What I've tried already:

  • Running gradle resolveDependencies in running container - it works, caches are stored as expected. At first I thought that I have issues with gradle environment variables, folders etc. And Gradle just keeping cache somewhere in /tmp. Spend lots of weekend hours. But I was wrong - Gradle works fine.

  • Warming-up cache in result container. I basically removed two-staged build and made it one-staged. But Docker still not creating new layer.

  • Running docker build without --rm. Didn't work either. As I understand, created container is kept in local FS, but new layer is not created.

Do you have any ideas what to do in this case?

Here is dive into container:
Screenshot_2021-06-12_14-54-32

As we can see - copied /home/gradle/.gradle that should contain all caches is empty.

However if you'll copy cache-warmup files into container, run it with docker --entrypoint=/bin/bash exec -it and do gradle resolveDependencies; ls /home/gradle/.gradle - you will see cache directory there.

@dector I've checked-out your branch locally. If I then change COPY cache-warmup/ ./ to COPY cache-warmup ./cache-warmup and then test using ./bin/run-in-docker.sh hello-world $PWD/examples/full $PWD/examples/full, I can see a results.json file being produced that looks like this:

{
  "status": "fail",
  "message": "",
  "tests": [
    {
      "name": "helloWorldTest()",
      "status": "fail",
      "message": "org.opentest4j.AssertionFailedError: expected: <Hello, World!> but was: <Hello, World!1>",
      "output": ""
    },
    {
      "name": "passing test()",
      "status": "pass",
      "message": "",
      "output": ""
    }
  ]
}

So your branch looks to be working with the above change!

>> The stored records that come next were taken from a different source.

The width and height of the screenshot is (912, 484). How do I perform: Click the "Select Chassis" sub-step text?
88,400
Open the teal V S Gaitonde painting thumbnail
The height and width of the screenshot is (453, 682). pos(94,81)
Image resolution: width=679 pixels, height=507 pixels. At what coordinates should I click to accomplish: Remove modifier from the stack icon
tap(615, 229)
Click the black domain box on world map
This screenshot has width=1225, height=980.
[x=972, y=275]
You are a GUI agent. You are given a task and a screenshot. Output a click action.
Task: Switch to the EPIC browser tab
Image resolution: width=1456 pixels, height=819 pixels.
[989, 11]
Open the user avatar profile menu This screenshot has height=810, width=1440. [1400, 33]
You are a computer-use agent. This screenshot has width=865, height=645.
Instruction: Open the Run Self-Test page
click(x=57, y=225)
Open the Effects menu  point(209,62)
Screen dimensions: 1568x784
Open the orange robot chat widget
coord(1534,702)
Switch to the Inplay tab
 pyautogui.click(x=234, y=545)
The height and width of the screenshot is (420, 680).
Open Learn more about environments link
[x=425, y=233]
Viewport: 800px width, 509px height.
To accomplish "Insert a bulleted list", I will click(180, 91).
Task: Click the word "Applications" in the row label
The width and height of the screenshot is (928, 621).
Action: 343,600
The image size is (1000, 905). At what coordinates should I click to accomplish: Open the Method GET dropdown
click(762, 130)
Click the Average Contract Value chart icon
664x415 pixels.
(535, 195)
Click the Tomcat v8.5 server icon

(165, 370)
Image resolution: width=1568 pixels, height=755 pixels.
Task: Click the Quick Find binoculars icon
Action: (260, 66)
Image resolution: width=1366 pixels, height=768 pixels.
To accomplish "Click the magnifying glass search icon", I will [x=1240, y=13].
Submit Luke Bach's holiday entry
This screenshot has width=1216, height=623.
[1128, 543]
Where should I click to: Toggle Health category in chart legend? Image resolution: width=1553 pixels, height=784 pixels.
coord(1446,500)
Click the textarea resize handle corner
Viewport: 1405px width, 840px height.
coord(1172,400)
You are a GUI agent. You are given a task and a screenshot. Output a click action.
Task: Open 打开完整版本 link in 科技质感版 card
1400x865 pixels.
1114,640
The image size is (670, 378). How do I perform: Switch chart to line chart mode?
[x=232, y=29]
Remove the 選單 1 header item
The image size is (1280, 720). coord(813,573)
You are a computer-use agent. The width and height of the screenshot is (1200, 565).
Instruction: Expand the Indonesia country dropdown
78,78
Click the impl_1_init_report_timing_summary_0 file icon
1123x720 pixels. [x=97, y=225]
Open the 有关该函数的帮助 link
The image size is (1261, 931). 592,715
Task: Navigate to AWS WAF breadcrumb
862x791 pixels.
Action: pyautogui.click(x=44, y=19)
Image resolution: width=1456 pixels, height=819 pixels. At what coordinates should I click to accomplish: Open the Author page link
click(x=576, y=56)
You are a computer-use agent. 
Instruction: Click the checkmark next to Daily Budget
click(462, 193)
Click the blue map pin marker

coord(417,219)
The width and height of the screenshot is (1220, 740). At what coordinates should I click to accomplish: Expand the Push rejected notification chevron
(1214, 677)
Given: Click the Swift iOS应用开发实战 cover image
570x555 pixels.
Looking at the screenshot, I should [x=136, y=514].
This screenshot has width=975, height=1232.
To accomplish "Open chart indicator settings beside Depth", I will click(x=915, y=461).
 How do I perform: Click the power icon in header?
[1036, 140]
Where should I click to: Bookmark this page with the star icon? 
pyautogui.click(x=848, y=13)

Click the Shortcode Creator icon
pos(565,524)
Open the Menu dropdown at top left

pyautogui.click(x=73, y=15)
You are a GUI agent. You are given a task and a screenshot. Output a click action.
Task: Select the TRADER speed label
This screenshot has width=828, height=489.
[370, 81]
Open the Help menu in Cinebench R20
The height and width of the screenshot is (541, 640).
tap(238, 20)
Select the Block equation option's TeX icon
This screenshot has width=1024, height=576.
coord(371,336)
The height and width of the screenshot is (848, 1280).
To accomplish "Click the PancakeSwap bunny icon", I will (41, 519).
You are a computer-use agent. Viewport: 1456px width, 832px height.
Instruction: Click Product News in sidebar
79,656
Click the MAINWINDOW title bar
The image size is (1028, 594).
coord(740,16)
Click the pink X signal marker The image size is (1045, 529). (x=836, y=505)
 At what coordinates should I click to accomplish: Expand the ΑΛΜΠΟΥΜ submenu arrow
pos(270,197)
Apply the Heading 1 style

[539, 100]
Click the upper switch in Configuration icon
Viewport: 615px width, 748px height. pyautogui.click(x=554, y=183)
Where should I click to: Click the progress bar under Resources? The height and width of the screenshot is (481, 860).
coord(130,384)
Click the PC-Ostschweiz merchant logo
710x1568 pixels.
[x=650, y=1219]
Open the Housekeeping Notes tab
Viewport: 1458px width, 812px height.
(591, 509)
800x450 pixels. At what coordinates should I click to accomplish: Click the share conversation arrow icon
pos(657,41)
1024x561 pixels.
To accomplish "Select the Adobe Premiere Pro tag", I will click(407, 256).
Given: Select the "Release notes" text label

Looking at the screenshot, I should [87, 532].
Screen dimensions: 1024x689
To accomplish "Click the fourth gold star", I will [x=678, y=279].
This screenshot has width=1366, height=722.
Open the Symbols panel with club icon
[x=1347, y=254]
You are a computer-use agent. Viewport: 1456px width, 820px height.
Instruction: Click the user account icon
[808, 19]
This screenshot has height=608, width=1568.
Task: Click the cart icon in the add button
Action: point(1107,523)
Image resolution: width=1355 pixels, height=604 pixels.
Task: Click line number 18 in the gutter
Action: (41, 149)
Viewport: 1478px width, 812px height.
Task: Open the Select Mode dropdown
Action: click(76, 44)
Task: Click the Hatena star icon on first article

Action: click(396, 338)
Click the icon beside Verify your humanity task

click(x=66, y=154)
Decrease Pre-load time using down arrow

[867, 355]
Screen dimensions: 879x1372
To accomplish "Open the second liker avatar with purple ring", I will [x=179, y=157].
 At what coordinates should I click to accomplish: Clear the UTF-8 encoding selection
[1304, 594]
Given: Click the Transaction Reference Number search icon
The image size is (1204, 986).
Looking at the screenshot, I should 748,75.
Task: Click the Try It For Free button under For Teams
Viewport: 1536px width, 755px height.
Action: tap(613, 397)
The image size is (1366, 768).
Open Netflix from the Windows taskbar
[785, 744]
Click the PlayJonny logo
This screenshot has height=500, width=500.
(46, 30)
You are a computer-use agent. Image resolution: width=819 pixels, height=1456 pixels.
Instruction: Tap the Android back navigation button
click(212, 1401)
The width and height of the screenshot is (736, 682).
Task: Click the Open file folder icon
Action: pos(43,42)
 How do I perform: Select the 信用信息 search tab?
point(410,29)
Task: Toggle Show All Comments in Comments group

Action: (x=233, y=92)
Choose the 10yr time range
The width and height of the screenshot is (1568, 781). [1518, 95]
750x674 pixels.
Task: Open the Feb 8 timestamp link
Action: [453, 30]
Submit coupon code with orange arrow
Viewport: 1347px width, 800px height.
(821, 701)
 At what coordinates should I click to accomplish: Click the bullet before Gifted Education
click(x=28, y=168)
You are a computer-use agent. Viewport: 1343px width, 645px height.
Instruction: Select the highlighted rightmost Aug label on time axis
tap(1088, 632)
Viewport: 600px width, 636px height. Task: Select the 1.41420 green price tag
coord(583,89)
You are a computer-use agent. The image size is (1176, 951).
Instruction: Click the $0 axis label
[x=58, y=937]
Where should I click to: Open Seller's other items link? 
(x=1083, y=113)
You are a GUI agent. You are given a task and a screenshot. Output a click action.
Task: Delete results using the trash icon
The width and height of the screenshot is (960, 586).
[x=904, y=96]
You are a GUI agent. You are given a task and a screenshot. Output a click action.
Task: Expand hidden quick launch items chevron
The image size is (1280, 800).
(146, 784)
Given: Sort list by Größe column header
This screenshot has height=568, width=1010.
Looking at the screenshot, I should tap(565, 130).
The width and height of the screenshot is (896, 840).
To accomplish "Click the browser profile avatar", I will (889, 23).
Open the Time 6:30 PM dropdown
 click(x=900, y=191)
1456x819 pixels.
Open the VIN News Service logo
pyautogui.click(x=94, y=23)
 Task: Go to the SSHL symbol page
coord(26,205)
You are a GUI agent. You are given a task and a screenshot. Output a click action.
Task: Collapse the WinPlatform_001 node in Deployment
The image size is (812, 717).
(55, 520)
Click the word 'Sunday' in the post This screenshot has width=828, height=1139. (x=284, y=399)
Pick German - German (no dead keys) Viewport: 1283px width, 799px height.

The only thing that I noticed was that compilation was quite slow. I'm afraid that the current test runner won't be able to finish within the maximum of 10 seconds. Here are the timing results of the docker run command execute in the above example:

real    0m24.173s
user    0m0.181s
sys     0m0.084s

Is there anything we can do to speed-up compilation?

Thanks. I will check your solution tomorrow and compilation time.

I had an idea not to use Gradle and run Kotlin compiler directly. This will not be as flexible, but our exercises are very simple.

I had an idea not to use Gradle and run Kotlin compiler directly. This will not be as flexible, but our exercises are very simple.

I've done the exact same thing for the C# test runner. In my case, it was definitely worth the trade-off, as execution time was more than halved.

It makes sense to try then.

Do you know something about available RAM on test running machine?

The containers run with 3GB of memory.